Strontium ranelate is a member of a new family of drugs for the treatment of osteoporosis, named DABAs (dual action bone agents) for their capacity to uncouple bone turnover increasing bone formation and reducing bone resorption (13). A large placebo-controlled phase III trial, the SOTI (Spinal Osteoporosis Therapeutic Intervention) study (14), showed that strontium ranelate decreased the risk of vertebral fracture with no significant effect on non-vertebral fracture. Afterwards the TROPOS (Treatment of Peripheral Osteoporosis) study (15) also showed a decreased risk of vertebral fracture and a significant effect on non-vertebral fracture after 3 and 5 years of treatment. In the same study, a reduction in hip fracture rates was reported in a post hoc subgroup analysis in patients considered to be at high risk. Kanis et al. (16) aimed to explore the effects of strontium ranelate on clinical fractures and on morphometric vertebral fractures in relation to baseline fracture probability estimates using FRAX®. Similarly to the recent paper about raloxifene (10), the authors showed no evidence of a significant interaction of fracture probability with efficacy. The finding was similar with the addition or absence of BMD in the FRAX® model. Therefore strontium ranelate exhibited an anti-fracture efficacy the entire range of FRAX® probabilities.
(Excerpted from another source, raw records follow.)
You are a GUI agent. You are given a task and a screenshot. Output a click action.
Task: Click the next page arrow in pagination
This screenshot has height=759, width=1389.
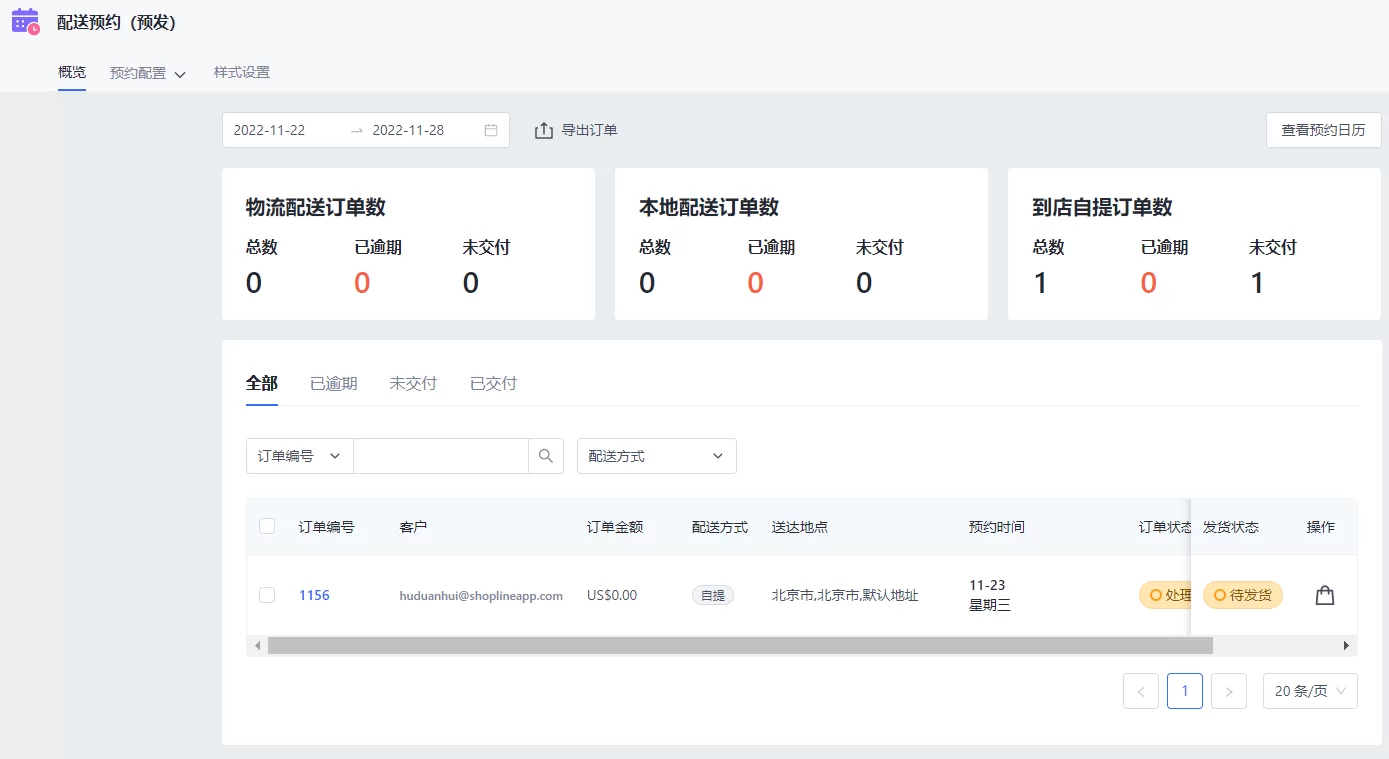point(1228,690)
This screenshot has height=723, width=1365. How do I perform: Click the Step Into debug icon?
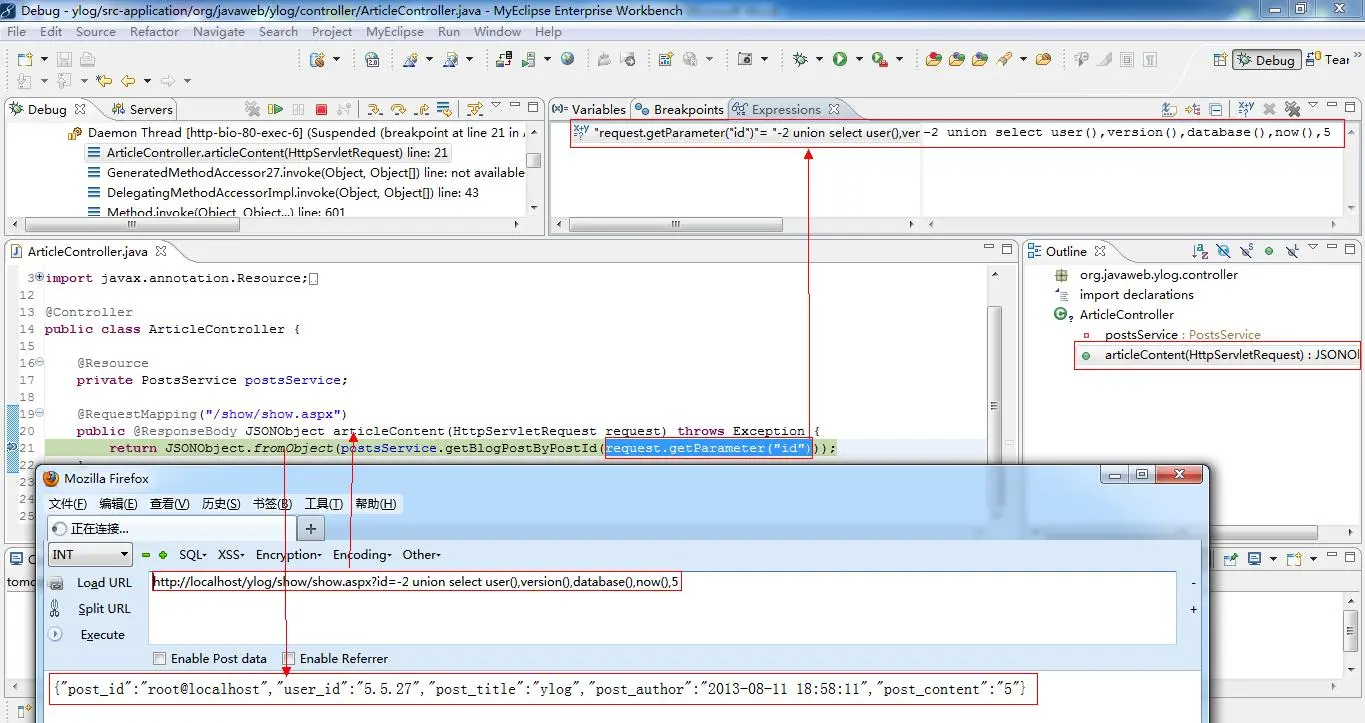click(375, 109)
Denosumab, a fully human monoclonal antibody, binds to receptor activator of NF-kB ligand (RANKL) and blocks stimulation of RANK, thus inhibiting osteoclast development, activity and survival. The Freedom trial, a large phase 3 study conducted in postmenopausal women with osteoporosis, demonstrated that subcutaneous administration of 60mg of denosumab, every 6 months, decreased the risk of new vertebral and hip fractures by 68% and 40%, respectively (17).
Very recently, McCloskey et al., re-evaluating the effects of denosumab, reported that its efficacy was greater in postmenopausal women at moderate to high risk of fracture as assessed by FRAX® (18).
The studies reviewed here are at the moment the only contributes that analyze the effects of agents approved for the treatment of osteoporosis in function of the baseline FRAX® probabilities. The results are conflicting, while in fact the action of clodronate, bazedoxifene and denosumab seems to be better in patients who present higher risk at the baseline, these evidences lack for strontium ranelate, alendronate and raloxifene.
Differently from the post hoc analysis, the examination of the interaction of treatment efficacy with baseline FRAX® probabilities, while not avoiding post hoc status, aims to avoid subgroup analysis and the associated loss of statistical power.
Probably, other studies that analyze the interaction between treatment efficacy and baseline FRAX® probabilities will shortly be published, but above all the new trials would have to be designed at the beginning considering the baseline risk of fracture.